PROVIDED DATA:
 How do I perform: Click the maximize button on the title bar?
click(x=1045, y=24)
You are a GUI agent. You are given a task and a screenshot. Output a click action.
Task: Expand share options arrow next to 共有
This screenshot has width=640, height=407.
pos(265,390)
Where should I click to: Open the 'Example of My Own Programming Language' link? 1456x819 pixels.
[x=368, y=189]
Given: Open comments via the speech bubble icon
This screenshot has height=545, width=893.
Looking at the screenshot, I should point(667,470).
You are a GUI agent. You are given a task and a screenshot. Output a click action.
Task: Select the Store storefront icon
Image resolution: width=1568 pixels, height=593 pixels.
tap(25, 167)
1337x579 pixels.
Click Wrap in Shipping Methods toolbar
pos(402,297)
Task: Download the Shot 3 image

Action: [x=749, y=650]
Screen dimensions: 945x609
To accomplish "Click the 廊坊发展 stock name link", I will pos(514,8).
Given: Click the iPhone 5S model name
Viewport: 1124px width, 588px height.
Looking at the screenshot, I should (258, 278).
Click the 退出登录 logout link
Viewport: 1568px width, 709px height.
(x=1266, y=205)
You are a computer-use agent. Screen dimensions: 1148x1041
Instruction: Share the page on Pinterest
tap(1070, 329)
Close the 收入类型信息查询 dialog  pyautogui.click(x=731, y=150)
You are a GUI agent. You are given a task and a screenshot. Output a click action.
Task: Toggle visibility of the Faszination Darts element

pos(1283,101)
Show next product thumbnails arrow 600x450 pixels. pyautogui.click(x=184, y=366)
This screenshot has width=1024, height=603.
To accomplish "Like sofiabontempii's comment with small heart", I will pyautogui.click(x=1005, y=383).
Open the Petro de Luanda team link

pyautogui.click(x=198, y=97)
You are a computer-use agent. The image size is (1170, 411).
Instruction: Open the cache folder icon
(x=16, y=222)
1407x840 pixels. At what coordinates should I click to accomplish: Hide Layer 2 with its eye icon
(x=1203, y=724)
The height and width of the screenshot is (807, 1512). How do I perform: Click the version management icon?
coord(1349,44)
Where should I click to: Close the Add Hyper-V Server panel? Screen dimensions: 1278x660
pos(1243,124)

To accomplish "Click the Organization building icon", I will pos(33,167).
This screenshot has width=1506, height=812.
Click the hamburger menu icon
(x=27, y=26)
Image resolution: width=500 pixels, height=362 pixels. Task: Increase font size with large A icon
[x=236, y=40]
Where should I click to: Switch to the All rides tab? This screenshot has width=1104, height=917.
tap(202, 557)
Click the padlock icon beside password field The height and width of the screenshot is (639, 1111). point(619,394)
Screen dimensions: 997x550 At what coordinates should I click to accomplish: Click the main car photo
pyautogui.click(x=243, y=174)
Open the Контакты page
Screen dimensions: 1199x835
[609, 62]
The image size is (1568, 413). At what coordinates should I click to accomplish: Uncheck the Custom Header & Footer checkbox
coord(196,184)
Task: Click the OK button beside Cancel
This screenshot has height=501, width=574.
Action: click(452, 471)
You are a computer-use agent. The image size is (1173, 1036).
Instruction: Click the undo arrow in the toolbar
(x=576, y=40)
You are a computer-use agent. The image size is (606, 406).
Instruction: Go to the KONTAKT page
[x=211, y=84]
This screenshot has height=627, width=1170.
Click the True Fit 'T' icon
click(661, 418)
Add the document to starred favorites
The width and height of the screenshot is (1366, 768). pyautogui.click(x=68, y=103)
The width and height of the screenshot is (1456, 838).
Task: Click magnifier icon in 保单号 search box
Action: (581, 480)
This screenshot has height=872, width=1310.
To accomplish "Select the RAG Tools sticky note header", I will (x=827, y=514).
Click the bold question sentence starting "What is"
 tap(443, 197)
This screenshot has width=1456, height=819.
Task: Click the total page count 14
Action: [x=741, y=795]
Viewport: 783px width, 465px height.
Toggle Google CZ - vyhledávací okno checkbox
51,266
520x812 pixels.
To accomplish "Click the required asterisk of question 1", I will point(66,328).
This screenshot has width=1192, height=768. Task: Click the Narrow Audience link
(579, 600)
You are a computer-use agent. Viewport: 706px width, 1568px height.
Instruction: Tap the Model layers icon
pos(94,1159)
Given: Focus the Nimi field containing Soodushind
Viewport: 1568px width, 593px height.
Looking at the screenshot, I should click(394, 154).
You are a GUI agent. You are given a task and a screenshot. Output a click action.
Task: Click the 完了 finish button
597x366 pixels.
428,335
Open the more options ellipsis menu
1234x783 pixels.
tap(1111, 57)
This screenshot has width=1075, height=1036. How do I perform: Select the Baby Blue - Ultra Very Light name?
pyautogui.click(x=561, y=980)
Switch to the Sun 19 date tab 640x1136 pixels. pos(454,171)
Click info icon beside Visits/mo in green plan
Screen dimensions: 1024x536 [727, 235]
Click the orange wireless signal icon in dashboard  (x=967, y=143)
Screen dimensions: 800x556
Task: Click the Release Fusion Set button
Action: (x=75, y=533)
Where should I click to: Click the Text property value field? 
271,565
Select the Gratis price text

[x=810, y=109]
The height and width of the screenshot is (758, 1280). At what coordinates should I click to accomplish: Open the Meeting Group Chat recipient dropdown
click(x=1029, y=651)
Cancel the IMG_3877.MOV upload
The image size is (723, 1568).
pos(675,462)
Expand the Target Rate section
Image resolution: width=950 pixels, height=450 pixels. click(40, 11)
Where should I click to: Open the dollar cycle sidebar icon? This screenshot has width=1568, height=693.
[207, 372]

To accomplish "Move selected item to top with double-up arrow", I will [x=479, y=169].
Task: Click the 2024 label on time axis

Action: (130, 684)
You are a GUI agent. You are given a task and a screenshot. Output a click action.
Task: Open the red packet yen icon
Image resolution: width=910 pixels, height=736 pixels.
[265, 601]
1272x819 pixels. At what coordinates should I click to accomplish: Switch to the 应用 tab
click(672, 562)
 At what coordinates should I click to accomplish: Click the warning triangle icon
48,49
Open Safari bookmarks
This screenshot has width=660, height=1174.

ASSIGNED TASK: Repeat the entries above verbatim, but only from the line that has "Instruction: Click the" down to the line that has "This screenshot has height=872, width=1310.", inclusive.

OUTPUT FOR THIS TASK:
Instruction: Click the undo arrow in the toolbar
(x=576, y=40)
You are a computer-use agent. The image size is (606, 406).
Instruction: Go to the KONTAKT page
[x=211, y=84]
This screenshot has height=627, width=1170.
Click the True Fit 'T' icon
click(661, 418)
Add the document to starred favorites
The width and height of the screenshot is (1366, 768). pyautogui.click(x=68, y=103)
The width and height of the screenshot is (1456, 838).
Task: Click magnifier icon in 保单号 search box
Action: (581, 480)
This screenshot has height=872, width=1310.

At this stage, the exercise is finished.